The patients treated by MACLA are among the poorest in Bolivia and the Dominican Republic. They have little or no hope for adequate medical or surgical care. The patients come from cold, lantern-heated sod and cement block homes in the Andes or the hot, tropical cane fields in the costal plains of the Caribbean. They come from the country’s capitals of La Paz and Santo Domingo where the barrio homes are clapboard, garbage litters the streets, and sewage flows in open gutters. They come from small villages and remote areas with no electricity or plumbing. Open fires for cooking and heating account for the many burn patients. Each patient has unique history of hardships and suffering. The patients come on foot, on burros, in crowded buses and cabs.

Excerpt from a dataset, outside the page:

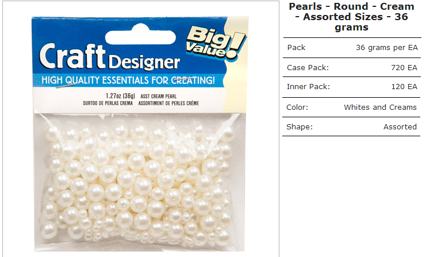The width and height of the screenshot is (426, 257).
Task: Select the Shape row label
Action: pos(300,127)
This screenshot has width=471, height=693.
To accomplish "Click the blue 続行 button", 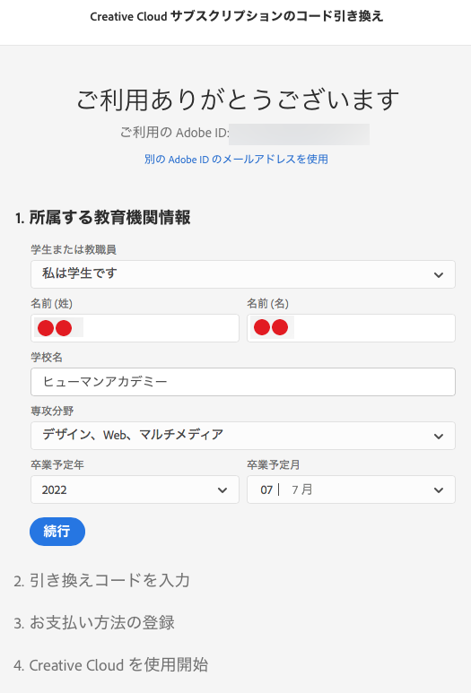I will pos(57,532).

Preoperatively some patients have been screened in a distant clinic and sent for surgery or triage. Most patients however have had very little pre-operative treatment and come directly on their own to MACLA’s clinics having heard of the us by word-of-mouth, reputation, television, radio or by their region’s political or religious leaders. For every patient accepted, three are turned down; they are too sick or malnourished for surgery; their problems are too complicated to be treated or their surgical problem requires other types of medical or surgical specialists.
A third of the patients have cleft lip/palate and cranio-facial deformities; a third have burn scar contractures or deformities; the rest have hand problems, congenital ear deformities and a myriad of tumors and keloids. Over half of the patients are children and about 20 percent are returning patients for stages procedures.

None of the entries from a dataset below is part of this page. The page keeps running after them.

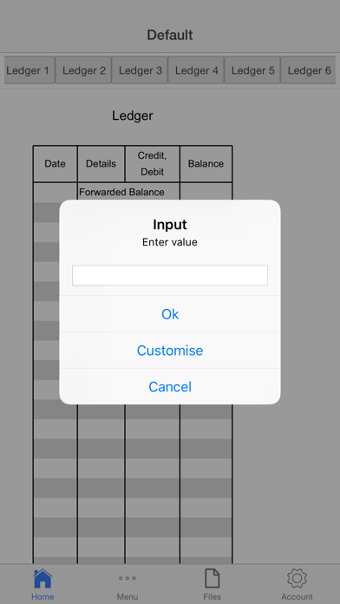Select the Date column header
The width and height of the screenshot is (340, 604).
[x=55, y=164]
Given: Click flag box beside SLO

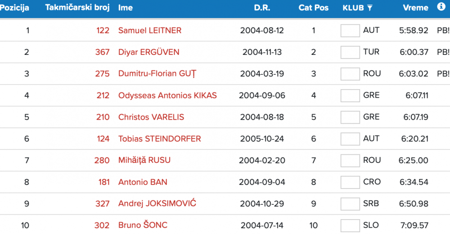Looking at the screenshot, I should point(350,225).
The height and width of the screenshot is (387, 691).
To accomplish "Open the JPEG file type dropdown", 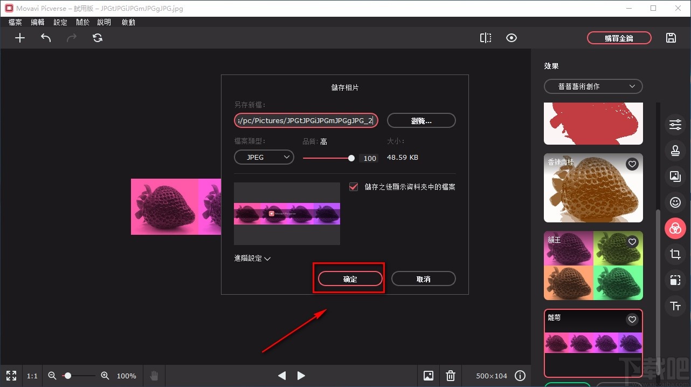I will [264, 157].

MACLA provides all immediate post-operative care. After our departure, care is continued by host country physicians or local caseworkers. We arrange all long-term post-operative care and provide antibiotics, dressings, suture removal kits, casts and wound care items. After MACLA leaves, by phone and email, we provide consultations and recommendations to host country medical personnel on the care of our clinic patients.
Health Care Systems in Developing Countries
Health care systems in host countries are federally regulated financially broke, overwhelmed, and destitute. Wealthy residents can purchase satisfactory medical care but the impoverished populace has little or no access to quality care. Hospitals and clinics, with a few encouraging exceptions, are poorly equipped and some are horrific. Our current facilities at the Padre Billini Hospital in Santo Domingo and the Hospital Militar in La Paz are vastly better than the facilities of the past.
The physicians and medical personnel in these countries are overworked, underpaid, and generally not respected. Consequently, medicine is not an appealing career for their young people. In spite of these handicaps, the indigenous medical communities are eager to learn new medical and surgical techniques, generous and considerate in their dealings with patients and have come to trust and cooperate with MACLA.